_RECORDS FOR PROCESSING_.
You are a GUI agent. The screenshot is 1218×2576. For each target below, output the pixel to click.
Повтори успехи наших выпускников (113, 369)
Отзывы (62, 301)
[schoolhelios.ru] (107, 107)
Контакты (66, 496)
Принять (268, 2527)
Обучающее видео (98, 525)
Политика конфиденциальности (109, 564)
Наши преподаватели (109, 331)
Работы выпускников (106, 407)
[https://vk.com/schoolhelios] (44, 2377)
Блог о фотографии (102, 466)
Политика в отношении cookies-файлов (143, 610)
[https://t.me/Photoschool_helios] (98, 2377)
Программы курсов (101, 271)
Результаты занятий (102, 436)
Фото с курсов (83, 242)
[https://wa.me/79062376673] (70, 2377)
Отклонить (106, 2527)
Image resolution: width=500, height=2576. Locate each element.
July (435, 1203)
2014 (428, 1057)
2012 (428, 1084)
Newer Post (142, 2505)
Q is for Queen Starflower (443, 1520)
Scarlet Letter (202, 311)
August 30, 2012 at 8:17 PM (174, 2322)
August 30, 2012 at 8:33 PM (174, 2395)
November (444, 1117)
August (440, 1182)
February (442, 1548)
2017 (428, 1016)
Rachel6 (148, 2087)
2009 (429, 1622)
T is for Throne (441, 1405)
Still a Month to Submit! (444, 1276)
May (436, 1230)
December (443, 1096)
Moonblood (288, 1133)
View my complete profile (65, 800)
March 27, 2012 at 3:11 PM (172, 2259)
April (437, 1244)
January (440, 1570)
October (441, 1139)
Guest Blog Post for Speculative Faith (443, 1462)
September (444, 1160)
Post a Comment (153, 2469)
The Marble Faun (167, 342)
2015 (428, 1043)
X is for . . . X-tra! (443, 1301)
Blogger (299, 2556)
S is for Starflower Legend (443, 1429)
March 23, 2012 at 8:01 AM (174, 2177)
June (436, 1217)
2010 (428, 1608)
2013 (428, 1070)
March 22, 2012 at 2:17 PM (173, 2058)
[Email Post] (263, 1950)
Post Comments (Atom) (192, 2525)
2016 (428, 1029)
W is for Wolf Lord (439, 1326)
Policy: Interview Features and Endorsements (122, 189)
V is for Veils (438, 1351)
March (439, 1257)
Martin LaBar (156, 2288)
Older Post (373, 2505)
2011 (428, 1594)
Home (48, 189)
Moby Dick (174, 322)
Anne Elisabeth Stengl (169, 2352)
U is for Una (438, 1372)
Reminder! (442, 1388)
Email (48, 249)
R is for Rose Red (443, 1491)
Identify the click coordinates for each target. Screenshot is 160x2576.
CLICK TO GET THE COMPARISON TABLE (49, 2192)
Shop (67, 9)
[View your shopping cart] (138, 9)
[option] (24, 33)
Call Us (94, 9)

_EXERCISE INSTRUCTIONS_.
Using the listing above, print every entry verbatim.

_REPLY TO THE EXERCISE_.
You are a GUI agent. The screenshot is 1218×2576. For each target below, output the pixel to click.
Повтори успехи наших выпускников (113, 369)
Отзывы (62, 301)
[schoolhelios.ru] (107, 107)
Контакты (66, 496)
Принять (268, 2527)
Обучающее видео (98, 525)
Политика конфиденциальности (109, 564)
Наши преподаватели (109, 331)
Работы выпускников (106, 407)
[https://vk.com/schoolhelios] (44, 2377)
Блог о фотографии (102, 466)
Политика в отношении cookies-файлов (143, 610)
[https://t.me/Photoschool_helios] (98, 2377)
Программы курсов (101, 271)
Результаты занятий (102, 436)
Фото с курсов (83, 242)
[https://wa.me/79062376673] (70, 2377)
Отклонить (106, 2527)
Image resolution: width=500, height=2576. Locate each element.
July (435, 1203)
2014 (428, 1057)
2012 (428, 1084)
Newer Post (142, 2505)
Q is for Queen Starflower (443, 1520)
Scarlet Letter (202, 311)
August 30, 2012 at 8:17 PM (174, 2322)
August 30, 2012 at 8:33 PM (174, 2395)
November (444, 1117)
August (440, 1182)
February (442, 1548)
2017 (428, 1016)
Rachel6 (148, 2087)
2009 (429, 1622)
T is for Throne (441, 1405)
Still a Month to Submit! (444, 1276)
May (436, 1230)
December (443, 1096)
Moonblood (288, 1133)
View my complete profile (65, 800)
March 27, 2012 at 3:11 PM (172, 2259)
April (437, 1244)
January (440, 1570)
October (441, 1139)
Guest Blog Post for Speculative Faith (443, 1462)
September (444, 1160)
Post a Comment (153, 2469)
The Marble Faun (167, 342)
2015 (428, 1043)
X is for . . . X-tra! (443, 1301)
Blogger (299, 2556)
S is for Starflower Legend (443, 1429)
March 23, 2012 at 8:01 AM (174, 2177)
June (436, 1217)
2010 (428, 1608)
2013 (428, 1070)
March 22, 2012 at 2:17 PM (173, 2058)
[Email Post] (263, 1950)
Post Comments (Atom) (192, 2525)
2016 (428, 1029)
W is for Wolf Lord (439, 1326)
Policy: Interview Features and Endorsements (122, 189)
V is for Veils (438, 1351)
March (439, 1257)
Martin LaBar (156, 2288)
Older Post (373, 2505)
2011 (428, 1594)
Home (48, 189)
Moby Dick (174, 322)
Anne Elisabeth Stengl (169, 2352)
U is for Una (438, 1372)
Reminder! (442, 1388)
Email (48, 249)
R is for Rose Red (443, 1491)
Identify the click coordinates for each target. Screenshot is 160x2576.
CLICK TO GET THE COMPARISON TABLE (49, 2192)
Shop (67, 9)
[View your shopping cart] (138, 9)
[option] (24, 33)
Call Us (94, 9)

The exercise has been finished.